Minggu Biasa XVIII
Bacaan I: Yes. 55: 1-3
Bacaan II: Rom. 8: 35.37-39
Injil: Mat. 14: 13-21
BEBERAPA waktu yang lalu saya mendapat kunjungan seorang teman. Teman saya ini dulu kami kenal sebagai seorang frater yang saleh. Hidup doanya baik, refleksi-refleksinya mendalam, studinya luar biasa, dan selalu ramah dengan siapa saja.
Sekarang dia sudah berkeluarga dan mempunyai 3 orang putra-putri.
Saat kami ngobrol-ngobrol sambil minum kopi, tanpa maksud serius, hanya sekedar bercanda saya bertanya:
“Bro, apa sih yang tersisa dari formatio (pendidikan) kita yang ada dalam hidupmu berkeluarga?.”
Dengan spontan dan cepat dia menjawab: “Refleksi.”
“Ha? kamu masih selalu bikin refleksi? Hebat amat,” kataku.
“Ya bukan refleksi yang seperti kamu bayangin kali Wan, saya hanya ngobrol-ngobrol aja dengan isteri,” jawabnya.
“Ya, tapi itu tidak terjadi sejak awal, kalau gak salah ingat baru setelah anakku ketiga lahir,” tambahnya.
“Emang kenapa Bro?,” tanyaku.
“Entah kapan aku lupa, istriku itu ngomong: “Mas, waktu kita itu habis untuk kerja, urusan rumah, anak-anak dan Gereja.“
Aku lempeng aja jawab: “Ya, itukan pilihan kita, panggilan dan pengutusan kita djeng. Eeee istriku marah: Susah ya ngomong sama bekas frater. Nasib, nasib.”
Aku kaget dan tercenung.
Esok hari, setelah anak-anak tidur, aku bilang ke isteriku:
“Djeng, ngeteh yuk.” Istriku kaget, tetapi dia bikin teh. Sambil minum teh, aku ngobrol dengan istri. Aku tanya hari ini anak-anak ngomong apa ke mamanya, terus aku cerita tadi anak-anak ngomong gini. Aku tanya perasaannya hari ini gimana, juga apa yang diharapkan dariku.

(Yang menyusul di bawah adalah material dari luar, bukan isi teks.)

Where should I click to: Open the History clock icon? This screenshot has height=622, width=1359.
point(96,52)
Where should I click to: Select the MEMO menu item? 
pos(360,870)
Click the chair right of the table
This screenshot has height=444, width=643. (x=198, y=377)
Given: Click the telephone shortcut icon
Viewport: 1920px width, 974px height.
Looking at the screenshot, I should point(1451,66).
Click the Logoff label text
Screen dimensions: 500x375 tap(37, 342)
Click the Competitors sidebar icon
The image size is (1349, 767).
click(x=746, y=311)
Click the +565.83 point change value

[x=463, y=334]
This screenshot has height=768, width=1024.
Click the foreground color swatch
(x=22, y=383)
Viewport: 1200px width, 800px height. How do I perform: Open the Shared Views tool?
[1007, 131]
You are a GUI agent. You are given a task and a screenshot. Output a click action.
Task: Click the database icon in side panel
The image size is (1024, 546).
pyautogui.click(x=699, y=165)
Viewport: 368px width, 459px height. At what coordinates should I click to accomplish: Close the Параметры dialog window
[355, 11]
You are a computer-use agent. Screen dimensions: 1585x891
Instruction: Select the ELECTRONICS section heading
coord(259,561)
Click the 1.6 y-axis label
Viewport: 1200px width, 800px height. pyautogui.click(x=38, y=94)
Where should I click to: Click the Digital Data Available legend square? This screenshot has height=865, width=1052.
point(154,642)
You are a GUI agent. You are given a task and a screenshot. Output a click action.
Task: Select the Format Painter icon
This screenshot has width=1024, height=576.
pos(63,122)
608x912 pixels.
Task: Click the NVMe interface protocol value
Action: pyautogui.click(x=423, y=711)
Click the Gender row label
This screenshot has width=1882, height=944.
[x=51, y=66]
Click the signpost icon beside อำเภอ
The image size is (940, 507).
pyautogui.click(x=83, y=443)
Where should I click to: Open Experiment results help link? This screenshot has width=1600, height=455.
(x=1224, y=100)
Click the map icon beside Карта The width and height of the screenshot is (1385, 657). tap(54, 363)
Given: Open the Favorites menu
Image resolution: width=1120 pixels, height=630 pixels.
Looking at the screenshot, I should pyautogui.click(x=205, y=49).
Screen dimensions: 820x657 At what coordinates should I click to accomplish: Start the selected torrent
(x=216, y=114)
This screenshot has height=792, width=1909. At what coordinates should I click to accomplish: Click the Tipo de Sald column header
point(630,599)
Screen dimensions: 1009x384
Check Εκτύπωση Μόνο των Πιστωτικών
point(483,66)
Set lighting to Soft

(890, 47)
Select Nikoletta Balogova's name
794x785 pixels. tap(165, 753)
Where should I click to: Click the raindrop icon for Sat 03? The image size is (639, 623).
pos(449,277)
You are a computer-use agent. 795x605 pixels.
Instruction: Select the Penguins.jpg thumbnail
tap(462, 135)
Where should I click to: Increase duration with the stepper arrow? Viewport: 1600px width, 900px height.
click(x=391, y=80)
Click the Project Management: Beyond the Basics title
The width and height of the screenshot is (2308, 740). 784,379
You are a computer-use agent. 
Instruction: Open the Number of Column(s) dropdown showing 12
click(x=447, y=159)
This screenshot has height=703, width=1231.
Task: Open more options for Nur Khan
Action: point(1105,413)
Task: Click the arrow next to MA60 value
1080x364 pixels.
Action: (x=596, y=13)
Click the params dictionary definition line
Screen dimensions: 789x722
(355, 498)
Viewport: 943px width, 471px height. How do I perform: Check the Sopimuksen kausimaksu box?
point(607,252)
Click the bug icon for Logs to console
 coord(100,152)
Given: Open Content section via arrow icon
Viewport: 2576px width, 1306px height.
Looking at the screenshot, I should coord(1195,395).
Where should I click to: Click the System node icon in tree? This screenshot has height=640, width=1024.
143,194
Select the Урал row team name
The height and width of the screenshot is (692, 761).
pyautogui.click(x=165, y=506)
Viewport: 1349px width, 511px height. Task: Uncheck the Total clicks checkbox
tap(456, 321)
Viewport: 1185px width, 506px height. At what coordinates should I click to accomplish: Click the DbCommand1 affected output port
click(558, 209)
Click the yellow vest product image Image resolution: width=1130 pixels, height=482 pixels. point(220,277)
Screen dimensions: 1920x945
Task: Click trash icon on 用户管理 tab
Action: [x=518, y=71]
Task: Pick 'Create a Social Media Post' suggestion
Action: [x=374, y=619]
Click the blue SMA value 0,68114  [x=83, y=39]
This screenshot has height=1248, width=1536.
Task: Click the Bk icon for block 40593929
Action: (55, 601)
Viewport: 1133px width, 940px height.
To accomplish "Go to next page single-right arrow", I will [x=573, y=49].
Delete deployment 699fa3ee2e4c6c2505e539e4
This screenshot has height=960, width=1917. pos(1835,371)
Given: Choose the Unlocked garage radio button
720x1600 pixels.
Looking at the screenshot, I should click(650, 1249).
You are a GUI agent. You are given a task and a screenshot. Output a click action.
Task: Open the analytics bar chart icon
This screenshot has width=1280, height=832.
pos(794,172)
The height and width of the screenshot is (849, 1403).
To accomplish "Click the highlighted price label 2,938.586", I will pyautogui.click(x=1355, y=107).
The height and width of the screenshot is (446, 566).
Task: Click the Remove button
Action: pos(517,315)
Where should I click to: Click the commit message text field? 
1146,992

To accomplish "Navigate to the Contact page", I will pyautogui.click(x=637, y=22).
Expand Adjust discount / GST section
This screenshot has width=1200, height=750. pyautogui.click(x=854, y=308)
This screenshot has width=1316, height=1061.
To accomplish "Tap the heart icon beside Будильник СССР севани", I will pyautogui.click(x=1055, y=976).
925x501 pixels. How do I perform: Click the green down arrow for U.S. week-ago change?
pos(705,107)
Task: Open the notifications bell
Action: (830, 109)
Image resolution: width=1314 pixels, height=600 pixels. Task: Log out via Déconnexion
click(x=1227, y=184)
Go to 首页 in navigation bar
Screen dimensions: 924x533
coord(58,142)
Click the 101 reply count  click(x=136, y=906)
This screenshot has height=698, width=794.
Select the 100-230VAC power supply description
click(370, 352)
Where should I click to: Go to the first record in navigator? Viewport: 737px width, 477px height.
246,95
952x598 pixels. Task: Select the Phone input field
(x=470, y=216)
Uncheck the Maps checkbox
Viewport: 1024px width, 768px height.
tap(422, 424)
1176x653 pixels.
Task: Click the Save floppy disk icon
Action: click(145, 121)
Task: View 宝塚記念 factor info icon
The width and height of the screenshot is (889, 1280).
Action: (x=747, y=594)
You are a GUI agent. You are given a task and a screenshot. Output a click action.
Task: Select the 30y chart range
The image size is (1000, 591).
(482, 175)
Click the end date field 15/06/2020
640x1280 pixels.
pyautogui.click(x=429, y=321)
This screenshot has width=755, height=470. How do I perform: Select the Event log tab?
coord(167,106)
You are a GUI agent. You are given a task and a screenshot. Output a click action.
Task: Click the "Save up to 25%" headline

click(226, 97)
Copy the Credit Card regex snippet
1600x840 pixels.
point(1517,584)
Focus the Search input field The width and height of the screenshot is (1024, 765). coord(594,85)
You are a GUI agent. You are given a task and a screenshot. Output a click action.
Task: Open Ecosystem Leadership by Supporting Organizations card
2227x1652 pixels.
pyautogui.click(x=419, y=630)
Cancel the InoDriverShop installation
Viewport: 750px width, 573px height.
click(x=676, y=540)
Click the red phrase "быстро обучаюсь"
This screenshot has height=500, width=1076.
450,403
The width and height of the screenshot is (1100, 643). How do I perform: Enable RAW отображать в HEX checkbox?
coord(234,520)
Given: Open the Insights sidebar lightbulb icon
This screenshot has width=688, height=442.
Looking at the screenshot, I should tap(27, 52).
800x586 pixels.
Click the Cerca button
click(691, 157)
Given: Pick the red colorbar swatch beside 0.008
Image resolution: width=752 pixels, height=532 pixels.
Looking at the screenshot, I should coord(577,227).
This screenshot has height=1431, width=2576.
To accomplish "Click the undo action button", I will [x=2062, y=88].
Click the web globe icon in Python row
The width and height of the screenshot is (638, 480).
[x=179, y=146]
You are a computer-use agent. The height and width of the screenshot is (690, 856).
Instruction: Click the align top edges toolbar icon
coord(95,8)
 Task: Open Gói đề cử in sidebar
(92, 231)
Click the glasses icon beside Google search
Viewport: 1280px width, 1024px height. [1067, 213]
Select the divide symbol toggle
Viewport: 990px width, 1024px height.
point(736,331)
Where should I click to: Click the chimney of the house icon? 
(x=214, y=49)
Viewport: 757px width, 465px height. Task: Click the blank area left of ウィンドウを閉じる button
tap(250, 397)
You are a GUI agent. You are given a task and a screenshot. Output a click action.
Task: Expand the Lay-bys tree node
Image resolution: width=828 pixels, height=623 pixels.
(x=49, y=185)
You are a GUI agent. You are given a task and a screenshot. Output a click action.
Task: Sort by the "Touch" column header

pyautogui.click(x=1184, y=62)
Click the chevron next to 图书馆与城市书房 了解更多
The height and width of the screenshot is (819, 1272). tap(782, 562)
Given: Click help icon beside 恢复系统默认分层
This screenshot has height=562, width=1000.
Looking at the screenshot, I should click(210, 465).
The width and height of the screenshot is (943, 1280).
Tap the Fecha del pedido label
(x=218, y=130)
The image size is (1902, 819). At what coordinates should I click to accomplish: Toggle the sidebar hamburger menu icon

Sejak saat itu, setiap malam sebelum tidur, entah sambil ngeteh, atau mijitin istri atau sambil tiduran, kami selalu ngobrol. Lama-lama obrolan kami menjadi lebih mendalam, bukan soal-soal yang rutin, tetapi lebih ke pengalaman perasaan. Dan yang menarik, kami selalu mempunyai niat bersama untuk esok hari. Hidup kami jadi lebih indah Wan, he……he.
Itu yang saya sebut refleksi Wan. Sebenarnya bagi kami, kami lebih ingin punya waktu untuk menyendiri barang sebentar seperti examen lah biar gak tersesat dalam pengutusan ha…ha… Sori, bekas aja sok-sok an.”
Mendengarkan sharing teman saya, saya diingatkan betapa penting mengambil waktu untuk masuk dalam kesunyian. Dalam kesunyian aku bertemu dengan diriku sendiri lepas dari segala hiruk pikuk dan puja puji.
Dalam kesunyian aku dihadapkan pada diriku sendiri yang sesungguhnya, siapa diriku, dari mana asalku, mau kemana langkahku, jalan mana yang kupilih dan seterusnya.
Sabda Tuhan hari ini sejauh diwartakan Matius, menegaskan pentingnya untuk masuk ke dalam kesunyian.
Sebagaimana Yesus yang selalu mencari waktu untuk masuk ke dalam kesunyian.